Draws upon Marx, Western Marxism, and poststructuralist theory to constructively engage contemporary issues.
Performing Marx looks at what it means to be a Marxist dealing with contemporary political and theoretical developments in the twenty-first century. Drawing upon Marx’s work, Western Marxism, and poststructuralist theory, Bradley J. Macdonald explores how a living tradition of Marx’s ideas can constructively engage a politics of desire and pleasure, ecological sustainability, a politics of everyday life that takes seriously popular culture, and the nature of globalization and of the radical forces being arrayed against the logics of global capitalism. By engaging such crucial issues, Macdonald also provides important clarifications of the work of William Morris, Guy Debord and the situationists, Michel Foucault, Antonio Negri, Ernesto Laclau, and Chantal Mouffe, as they relate to Marx.

Dataset records:
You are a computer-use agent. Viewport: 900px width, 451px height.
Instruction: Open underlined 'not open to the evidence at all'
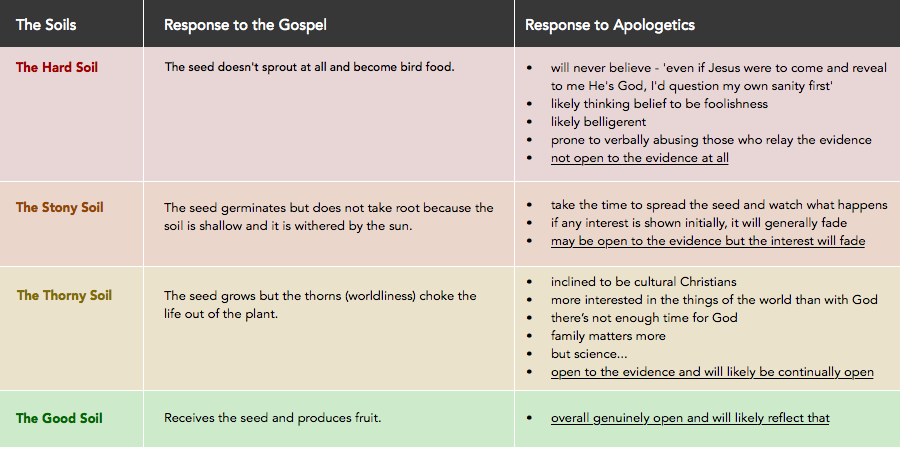[639, 158]
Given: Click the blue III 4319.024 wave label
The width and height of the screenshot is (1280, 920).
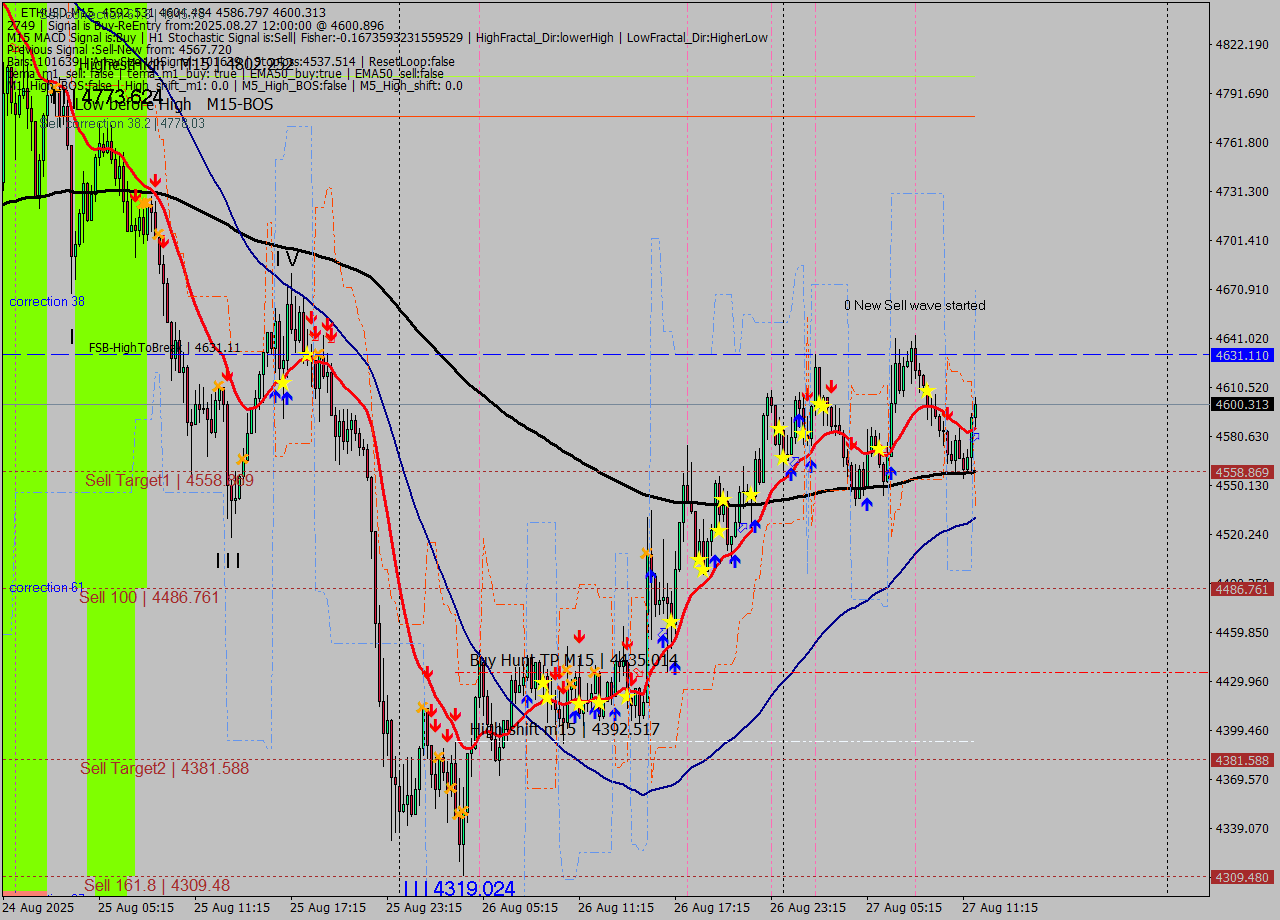Looking at the screenshot, I should click(459, 888).
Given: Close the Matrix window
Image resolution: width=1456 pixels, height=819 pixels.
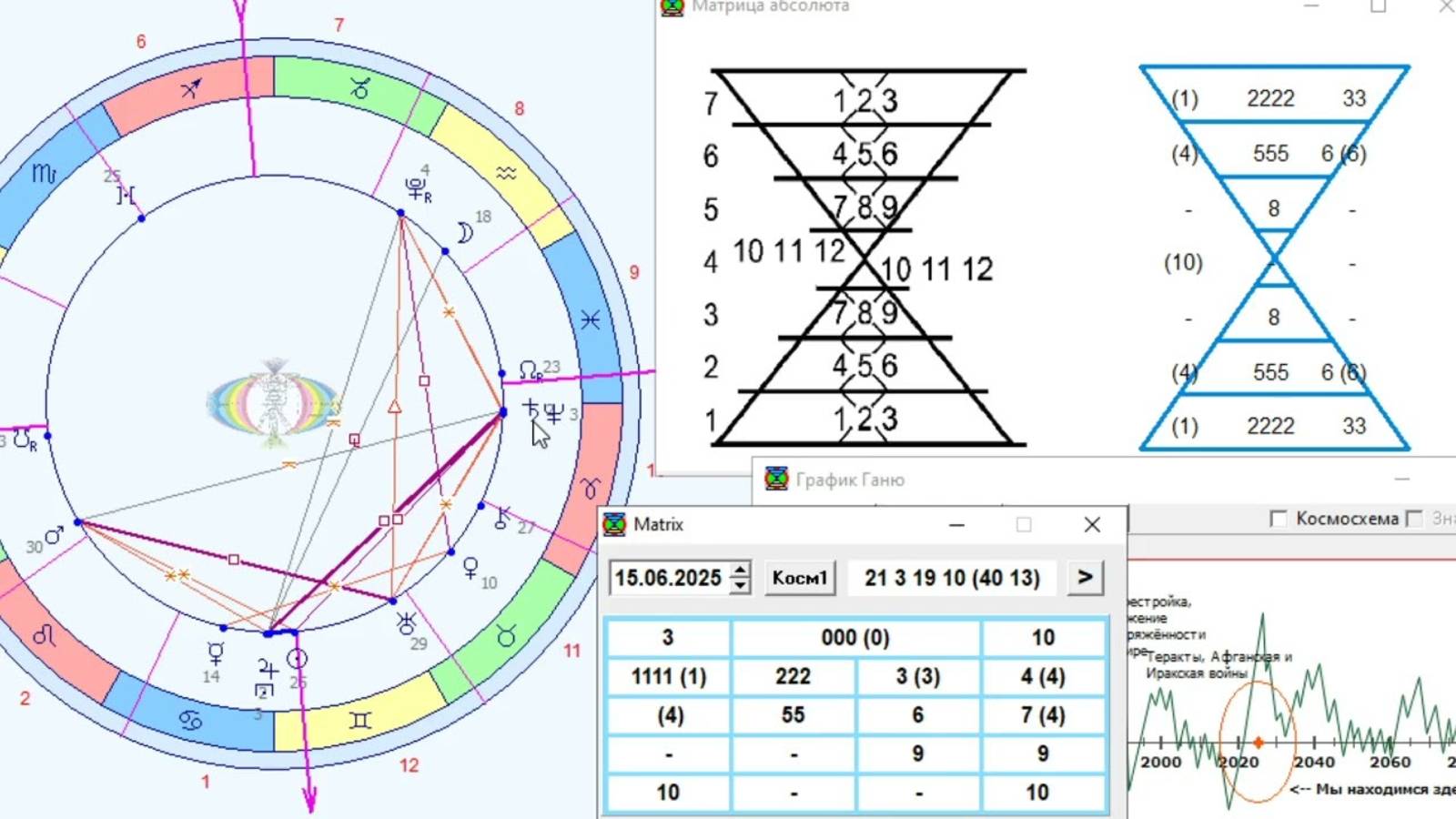Looking at the screenshot, I should click(1092, 524).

(COMPLETE THE FOLLOWING):
1. From the book description, return the passage that begins at the words "Performing Marx looks" and stops after the words "relate to Marx.".
2. List every individual person whose work the book description says Macdonald clarifies in relation to Marx.

(RESULTS OF THE TASKS):
1.
Performing Marx looks at what it means to be a Marxist dealing with contemporary political and theoretical developments in the twenty-first century. Drawing upon Marx’s work, Western Marxism, and poststructuralist theory, Bradley J. Macdonald explores how a living tradition of Marx’s ideas can constructively engage a politics of desire and pleasure, ecological sustainability, a politics of everyday life that takes seriously popular culture, and the nature of globalization and of the radical forces being arrayed against the logics of global capitalism. By engaging such crucial issues, Macdonald also provides important clarifications of the work of William Morris, Guy Debord and the situationists, Michel Foucault, Antonio Negri, Ernesto Laclau, and Chantal Mouffe, as they relate to Marx.

2.
William Morris
Guy Debord
Michel Foucault
Antonio Negri
Ernesto Laclau
Chantal Mouffe